To do.
Nothing in the data below may be left out; return all of it exactly.

Data supplied.

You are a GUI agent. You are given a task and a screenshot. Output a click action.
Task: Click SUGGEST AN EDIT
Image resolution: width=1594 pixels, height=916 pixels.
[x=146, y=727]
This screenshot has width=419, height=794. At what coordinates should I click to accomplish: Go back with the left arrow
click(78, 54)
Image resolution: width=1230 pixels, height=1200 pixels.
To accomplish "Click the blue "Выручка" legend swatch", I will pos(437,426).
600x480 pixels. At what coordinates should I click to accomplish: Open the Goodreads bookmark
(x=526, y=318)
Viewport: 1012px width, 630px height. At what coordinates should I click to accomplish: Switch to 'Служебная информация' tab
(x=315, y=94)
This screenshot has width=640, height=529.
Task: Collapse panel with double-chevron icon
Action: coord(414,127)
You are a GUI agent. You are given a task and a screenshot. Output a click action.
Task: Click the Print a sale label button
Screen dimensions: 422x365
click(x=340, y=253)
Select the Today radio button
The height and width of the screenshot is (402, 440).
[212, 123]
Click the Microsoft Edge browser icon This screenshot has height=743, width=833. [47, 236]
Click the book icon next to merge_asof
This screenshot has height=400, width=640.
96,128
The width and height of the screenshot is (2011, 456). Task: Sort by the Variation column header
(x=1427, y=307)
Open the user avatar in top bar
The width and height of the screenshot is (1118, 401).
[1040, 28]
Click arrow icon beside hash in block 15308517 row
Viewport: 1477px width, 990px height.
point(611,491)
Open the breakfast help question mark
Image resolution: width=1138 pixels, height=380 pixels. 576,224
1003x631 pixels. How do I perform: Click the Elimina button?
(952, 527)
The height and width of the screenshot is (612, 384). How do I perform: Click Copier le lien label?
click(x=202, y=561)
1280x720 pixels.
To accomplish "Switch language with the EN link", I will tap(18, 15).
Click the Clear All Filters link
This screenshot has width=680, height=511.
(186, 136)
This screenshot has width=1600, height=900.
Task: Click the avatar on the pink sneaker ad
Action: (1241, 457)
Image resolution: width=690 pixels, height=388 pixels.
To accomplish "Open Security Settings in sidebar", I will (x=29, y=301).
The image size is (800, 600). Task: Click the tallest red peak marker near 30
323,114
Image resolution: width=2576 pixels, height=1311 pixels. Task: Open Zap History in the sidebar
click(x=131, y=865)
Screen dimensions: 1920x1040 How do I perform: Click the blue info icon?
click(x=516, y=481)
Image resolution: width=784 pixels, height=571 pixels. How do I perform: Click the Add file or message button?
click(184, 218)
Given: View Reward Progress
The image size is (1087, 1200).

Solution for this task.
You are a GUI agent. You are given a task and a screenshot. Output a click action.
Task: Click SUGGEST AN EDIT
Image resolution: width=1594 pixels, height=916 pixels.
[x=146, y=727]
This screenshot has width=419, height=794. At what coordinates should I click to accomplish: Go back with the left arrow
click(78, 54)
Image resolution: width=1230 pixels, height=1200 pixels.
To accomplish "Click the blue "Выручка" legend swatch", I will pos(437,426).
600x480 pixels. At what coordinates should I click to accomplish: Open the Goodreads bookmark
(x=526, y=318)
Viewport: 1012px width, 630px height. At what coordinates should I click to accomplish: Switch to 'Служебная информация' tab
(x=315, y=94)
This screenshot has width=640, height=529.
Task: Collapse panel with double-chevron icon
Action: coord(414,127)
You are a GUI agent. You are given a task and a screenshot. Output a click action.
Task: Click the Print a sale label button
Screen dimensions: 422x365
click(x=340, y=253)
Select the Today radio button
The height and width of the screenshot is (402, 440).
[212, 123]
Click the Microsoft Edge browser icon This screenshot has height=743, width=833. [47, 236]
Click the book icon next to merge_asof
This screenshot has height=400, width=640.
96,128
The width and height of the screenshot is (2011, 456). Task: Sort by the Variation column header
(x=1427, y=307)
Open the user avatar in top bar
The width and height of the screenshot is (1118, 401).
[1040, 28]
Click arrow icon beside hash in block 15308517 row
Viewport: 1477px width, 990px height.
point(611,491)
Open the breakfast help question mark
Image resolution: width=1138 pixels, height=380 pixels. 576,224
1003x631 pixels. How do I perform: Click the Elimina button?
(952, 527)
The height and width of the screenshot is (612, 384). How do I perform: Click Copier le lien label?
click(x=202, y=561)
1280x720 pixels.
To accomplish "Switch language with the EN link", I will tap(18, 15).
Click the Clear All Filters link
This screenshot has width=680, height=511.
(186, 136)
This screenshot has width=1600, height=900.
Task: Click the avatar on the pink sneaker ad
Action: (1241, 457)
Image resolution: width=690 pixels, height=388 pixels.
To accomplish "Open Security Settings in sidebar", I will (x=29, y=301).
The image size is (800, 600). Task: Click the tallest red peak marker near 30
323,114
Image resolution: width=2576 pixels, height=1311 pixels. Task: Open Zap History in the sidebar
click(x=131, y=865)
Screen dimensions: 1920x1040 How do I perform: Click the blue info icon?
click(x=516, y=481)
Image resolution: width=784 pixels, height=571 pixels. How do I perform: Click the Add file or message button?
click(184, 218)
Given: View Reward Progress
The image size is (1087, 1200).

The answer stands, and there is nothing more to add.